この段階で「ちょっと無理があるかも…」と発覚しても、もう誰も止められない。
なぜなら、クライアントの“OK”は絶対だから。

変更をお願いするには理由が要る。
でもその理由が「技術的に難しい」だけだと、「なぜ事前に確認してくれなかったのか?」という信頼の問題にすり替わる。
つまりこのトラブルは、ただの実装リスクではなく、関係性リスクでもあるのです。

解決策

クライアント提出前の「実装者レビュー」をマストに

どんなに小さなパーツでも、「動く前提で見せるなら、動くかどうかの確認を」。
デザイン提出直前の5分でも、コーダー・フロント・エンジニアに目を通してもらうことで、詰みの未来は大体防げます。

「デザイン=仕様確定」ではないことを共有

特に表現にこだわった動き・アニメーションは、「視覚上の提案であり、仕様は後日確定」など、あえて曖昧にしておくテクニックも有効。

「OK出したからもう戻れない」文化をなくす

チームやクライアントとの関係性にもよりますが、“確認”ではなく“仮了承”という言葉を使うのも手。
万が一の変更を見越した“余白”を、あらかじめ作っておくとリカバリが効きやすくなります。

責任の所在をあいまいにしない

「提出の最終責任は誰が持つのか」「そのOKは“見た目”だけのOKか」プロジェクトのフローに合わせて、その線引きを明確にしておくことで、責任のグレーゾーンをなくせます。

まとめ

クライアントがOKを出したあとに、実装できないと判明した。

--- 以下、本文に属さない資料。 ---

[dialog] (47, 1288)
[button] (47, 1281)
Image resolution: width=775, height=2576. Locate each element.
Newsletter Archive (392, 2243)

このパターンの破壊力は、本当に大きい。

プロジェクトの初動がうまくいっていても、一瞬で空気が変わる。誰も悪くないはずなのに、全員が責任を感じて、全員が疲れる。

そして何より、クライアントに「なんで今さら?」と思わせてしまうことが、プロとして一番ダメージが大きい。

だからこそ、

  • ・デザインを提出する前に、必ず技術面の実現性チェックを入れる
  • ・提案の段階では「これはまだ検討中」というスタンスを残す
  • ・チーム全員が「これは大丈夫か?」と声をかけ合う文化をつくる

プロジェクトが前に進んでいるときこそ、慎重さが必要です。
“そのOK、本当に動かせるの?”と、ひと呼吸おく勇気を

未来の自分たちを地獄から救えるのは、“今の自分たち”しかいません。